Exercise prompt =>
Answer these questions from the economic commentary below:
(a) What share of wages and salaries does the commentary say food and gas consume?
(b) At what level does it put the current saving rate?
(c) Within how many months does it say Europe needs to find "cohesion"?

The “real employment” situation is still quite dire and the large and available labor pool is keeping wages under extreme pressure. While inflationary pressures have risen, food and gas consumes more than 20% of wages and salaries, real wages have remained stagnant at best. This is why currently we see a record of more than 46 million people of food stamps, a record high of more than $8 million claiming disabilities and student loan debt soaring as it is used for consumption rather than education. The problem is that this is all very unproductive to long term economic growth and is ultimately unsustainable.
Without real aggregate end demand by consumers there is little reason for businesses to hire full-time employment. This is why we continue see temporary hiring leading the way. The secondary problem is that the jobs that are being created are lower wage jobs which continues to erode personal incomes. In order to sustain the standard of living the decline in personal incomes, as we stated in the “Consumption Dysfunction Continues”, has to be offset either by a reduction in saving rates, currently near lows at 3.8%, or from increases in consumer credit. Unfortunately, this is the game that we have seen play out before with negative consequences.
The release of the consumer credit report from the Federal Reserve was the most telling when it comes to the underpinning of the economy. We stated in our report on the consumer that: “…never ‘count the consumer out.’ Individuals are very creative in finding ways to get the things they need to fulfill their lifestyle even when it is a detriment to their long term financial stability. However, there is a limit, or ‘wall,’ to the amount of the economy that the consumer can support on their own. This is why it is important to keep month to month variations in context with longer term historical trends. Personal consumption is ultimately a function of the income available from which that spending is derived. As such, the current decline in the growth rate of incomes, without the tailwind of easy credit, poses a much greater threat to the current level of anemic economic growth than we have seen in past cycles.”
While the media continues to look at one economic report to the next I urge you to look at the “forest” of reports. The sustainability of the current economic environment is very questionable and is extremely susceptible to external shocks. The recent elections in France do not bode well for a resolution in Europe which is in desperate need of finding “cohesion” in the next 12 to 18 months to tackle the reforms needed in the Eurozone. The recession that is currently taking hold in the Eurozone also has negative implications to the domestic economy and, like a patient just recovering from extensive surgery, the U.S. “immune” system is not strong enough to fend off a contagion from Europe.
This is why Ben Bernanke, along with the Federal Reserve, continue to reiterate an accommodative monetary policy stance. While these short term fixes may keep the economy from slipping into a recession in the short term – the long term consequences may be far more damning to the living standards of average Americans.

(Items from a data source)
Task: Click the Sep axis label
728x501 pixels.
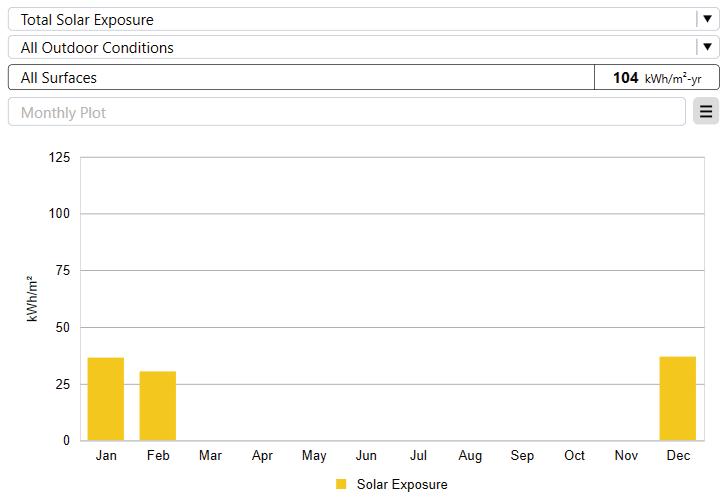Action: tap(522, 456)
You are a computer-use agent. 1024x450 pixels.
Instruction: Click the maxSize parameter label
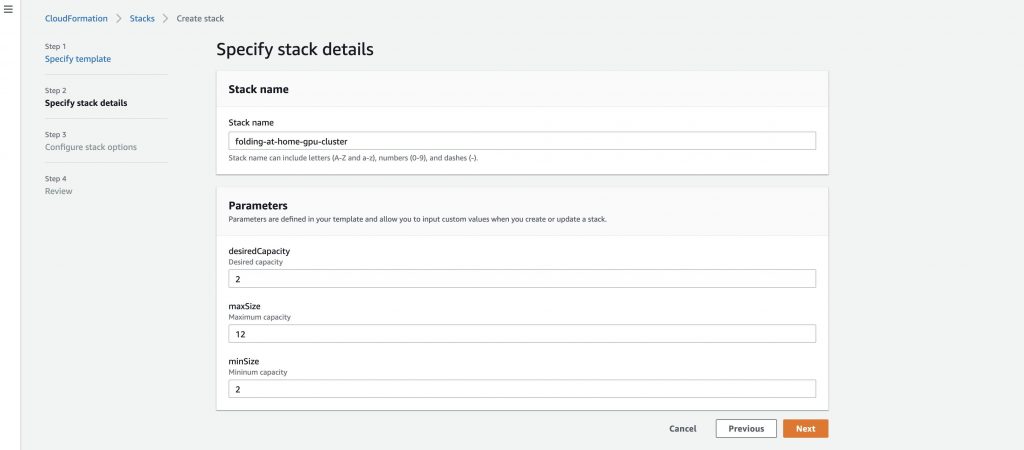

Expected answer =>
(a) More than 20%.
(b) 3.8%.
(c) The next 12 to 18 months.